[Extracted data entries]
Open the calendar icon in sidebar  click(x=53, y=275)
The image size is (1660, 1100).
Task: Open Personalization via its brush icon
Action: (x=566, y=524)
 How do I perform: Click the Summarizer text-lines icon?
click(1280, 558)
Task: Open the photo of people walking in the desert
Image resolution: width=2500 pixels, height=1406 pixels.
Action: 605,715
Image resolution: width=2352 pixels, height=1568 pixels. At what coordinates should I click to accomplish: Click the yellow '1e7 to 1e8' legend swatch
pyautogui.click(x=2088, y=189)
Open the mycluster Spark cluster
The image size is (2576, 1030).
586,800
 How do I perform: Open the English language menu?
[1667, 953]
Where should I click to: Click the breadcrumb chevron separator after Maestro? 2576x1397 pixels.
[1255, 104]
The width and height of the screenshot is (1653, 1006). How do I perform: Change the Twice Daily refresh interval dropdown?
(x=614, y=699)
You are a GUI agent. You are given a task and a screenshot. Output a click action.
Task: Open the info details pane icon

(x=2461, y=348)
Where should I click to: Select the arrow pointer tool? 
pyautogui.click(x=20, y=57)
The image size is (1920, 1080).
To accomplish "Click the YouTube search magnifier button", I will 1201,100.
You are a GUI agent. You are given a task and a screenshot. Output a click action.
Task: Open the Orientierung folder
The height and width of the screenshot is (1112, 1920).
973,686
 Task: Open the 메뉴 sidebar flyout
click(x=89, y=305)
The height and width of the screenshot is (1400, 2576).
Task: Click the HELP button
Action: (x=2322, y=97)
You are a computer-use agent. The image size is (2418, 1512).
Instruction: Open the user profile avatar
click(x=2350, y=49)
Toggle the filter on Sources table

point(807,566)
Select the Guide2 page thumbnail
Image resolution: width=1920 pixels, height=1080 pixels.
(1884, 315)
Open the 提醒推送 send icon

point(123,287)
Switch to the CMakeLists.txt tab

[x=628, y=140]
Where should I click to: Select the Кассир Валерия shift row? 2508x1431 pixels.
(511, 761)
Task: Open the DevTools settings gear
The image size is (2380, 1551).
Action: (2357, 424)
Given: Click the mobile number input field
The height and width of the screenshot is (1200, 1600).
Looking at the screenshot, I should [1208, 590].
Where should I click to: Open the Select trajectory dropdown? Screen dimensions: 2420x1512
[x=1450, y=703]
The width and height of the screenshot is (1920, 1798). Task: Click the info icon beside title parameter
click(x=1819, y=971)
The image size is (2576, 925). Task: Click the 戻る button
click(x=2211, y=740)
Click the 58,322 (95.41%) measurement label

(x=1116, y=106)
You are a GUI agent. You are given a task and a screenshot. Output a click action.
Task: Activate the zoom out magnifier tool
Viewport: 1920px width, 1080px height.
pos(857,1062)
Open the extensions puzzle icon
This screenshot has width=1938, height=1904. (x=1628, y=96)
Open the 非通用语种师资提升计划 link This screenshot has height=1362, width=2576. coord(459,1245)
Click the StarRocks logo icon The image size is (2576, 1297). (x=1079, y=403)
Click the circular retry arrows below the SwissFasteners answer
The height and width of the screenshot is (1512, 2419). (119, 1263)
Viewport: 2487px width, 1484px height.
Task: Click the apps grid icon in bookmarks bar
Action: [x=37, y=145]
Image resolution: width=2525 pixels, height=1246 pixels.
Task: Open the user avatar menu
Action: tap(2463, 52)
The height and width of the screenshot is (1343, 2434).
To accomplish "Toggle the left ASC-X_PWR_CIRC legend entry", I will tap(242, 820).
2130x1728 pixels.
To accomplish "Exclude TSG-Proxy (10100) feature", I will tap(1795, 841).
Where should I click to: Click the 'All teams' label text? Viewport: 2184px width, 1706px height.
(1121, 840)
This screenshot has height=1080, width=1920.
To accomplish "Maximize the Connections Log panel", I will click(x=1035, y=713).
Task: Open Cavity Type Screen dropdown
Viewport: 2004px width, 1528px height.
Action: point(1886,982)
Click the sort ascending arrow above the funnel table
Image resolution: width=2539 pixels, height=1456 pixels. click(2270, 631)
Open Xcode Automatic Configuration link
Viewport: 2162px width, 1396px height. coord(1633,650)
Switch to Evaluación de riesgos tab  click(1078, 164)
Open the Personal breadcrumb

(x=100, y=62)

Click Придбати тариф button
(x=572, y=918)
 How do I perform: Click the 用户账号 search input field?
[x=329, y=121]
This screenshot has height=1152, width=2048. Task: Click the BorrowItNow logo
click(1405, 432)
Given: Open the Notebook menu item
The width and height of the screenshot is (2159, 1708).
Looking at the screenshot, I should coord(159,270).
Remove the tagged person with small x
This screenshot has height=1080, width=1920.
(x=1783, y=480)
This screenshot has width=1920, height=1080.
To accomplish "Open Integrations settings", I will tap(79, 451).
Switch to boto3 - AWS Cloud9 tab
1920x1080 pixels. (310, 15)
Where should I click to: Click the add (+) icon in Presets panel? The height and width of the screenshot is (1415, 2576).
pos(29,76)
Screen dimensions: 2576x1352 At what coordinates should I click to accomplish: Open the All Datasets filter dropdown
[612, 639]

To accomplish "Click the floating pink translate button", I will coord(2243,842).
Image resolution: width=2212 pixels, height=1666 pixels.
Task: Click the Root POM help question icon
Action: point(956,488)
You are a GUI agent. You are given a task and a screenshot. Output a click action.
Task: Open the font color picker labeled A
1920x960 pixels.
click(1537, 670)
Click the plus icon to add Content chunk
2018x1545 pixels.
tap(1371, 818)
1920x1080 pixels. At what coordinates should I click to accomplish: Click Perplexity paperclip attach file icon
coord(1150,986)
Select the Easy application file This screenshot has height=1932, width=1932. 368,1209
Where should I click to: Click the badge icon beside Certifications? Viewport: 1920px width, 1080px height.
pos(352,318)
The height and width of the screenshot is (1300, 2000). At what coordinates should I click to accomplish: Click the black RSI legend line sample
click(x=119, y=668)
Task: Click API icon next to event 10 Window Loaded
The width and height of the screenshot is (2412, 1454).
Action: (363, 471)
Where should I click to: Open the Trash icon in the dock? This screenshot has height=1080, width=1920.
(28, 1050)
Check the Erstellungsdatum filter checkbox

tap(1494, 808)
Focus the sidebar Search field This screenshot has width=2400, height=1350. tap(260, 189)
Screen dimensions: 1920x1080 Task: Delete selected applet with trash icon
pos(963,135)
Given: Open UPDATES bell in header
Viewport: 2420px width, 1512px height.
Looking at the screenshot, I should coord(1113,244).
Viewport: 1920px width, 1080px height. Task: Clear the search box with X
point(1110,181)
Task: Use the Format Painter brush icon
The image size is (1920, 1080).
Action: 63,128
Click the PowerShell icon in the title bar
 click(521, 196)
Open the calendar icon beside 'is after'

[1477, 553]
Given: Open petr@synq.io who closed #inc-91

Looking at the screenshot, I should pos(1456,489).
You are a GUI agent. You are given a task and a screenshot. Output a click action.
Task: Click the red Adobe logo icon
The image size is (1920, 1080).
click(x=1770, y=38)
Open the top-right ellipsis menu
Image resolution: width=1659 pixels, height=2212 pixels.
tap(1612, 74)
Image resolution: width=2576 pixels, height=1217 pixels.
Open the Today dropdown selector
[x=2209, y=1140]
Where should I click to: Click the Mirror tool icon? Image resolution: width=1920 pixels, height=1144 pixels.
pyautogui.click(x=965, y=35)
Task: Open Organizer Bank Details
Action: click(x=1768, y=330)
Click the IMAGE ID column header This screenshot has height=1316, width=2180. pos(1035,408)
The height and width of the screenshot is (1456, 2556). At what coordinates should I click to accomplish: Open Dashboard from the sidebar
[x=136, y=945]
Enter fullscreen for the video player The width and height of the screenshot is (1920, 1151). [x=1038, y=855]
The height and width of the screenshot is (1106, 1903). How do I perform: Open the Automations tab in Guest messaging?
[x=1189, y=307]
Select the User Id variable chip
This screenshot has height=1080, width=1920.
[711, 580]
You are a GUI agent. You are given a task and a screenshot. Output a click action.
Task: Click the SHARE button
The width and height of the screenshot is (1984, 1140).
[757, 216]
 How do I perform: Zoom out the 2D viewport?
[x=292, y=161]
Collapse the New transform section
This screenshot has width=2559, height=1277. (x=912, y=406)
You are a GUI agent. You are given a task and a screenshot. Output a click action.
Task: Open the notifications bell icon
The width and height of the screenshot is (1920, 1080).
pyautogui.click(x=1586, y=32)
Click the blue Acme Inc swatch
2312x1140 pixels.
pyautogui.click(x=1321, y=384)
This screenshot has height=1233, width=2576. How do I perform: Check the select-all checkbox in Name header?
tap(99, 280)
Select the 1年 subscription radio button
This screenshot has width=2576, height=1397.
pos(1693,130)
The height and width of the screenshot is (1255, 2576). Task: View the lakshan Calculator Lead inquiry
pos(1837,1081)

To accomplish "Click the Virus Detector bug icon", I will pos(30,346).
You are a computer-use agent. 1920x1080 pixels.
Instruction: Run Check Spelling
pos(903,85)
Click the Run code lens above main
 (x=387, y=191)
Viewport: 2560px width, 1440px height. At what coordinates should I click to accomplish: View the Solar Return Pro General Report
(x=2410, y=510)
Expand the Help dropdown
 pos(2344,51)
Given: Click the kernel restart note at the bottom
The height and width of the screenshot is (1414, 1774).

▸ Exercise brief
Wherever the string "bell" appears in the records, copy the whole line.

▸ Exercise solution
Given: Open UPDATES bell in header
Task: Open the notifications bell icon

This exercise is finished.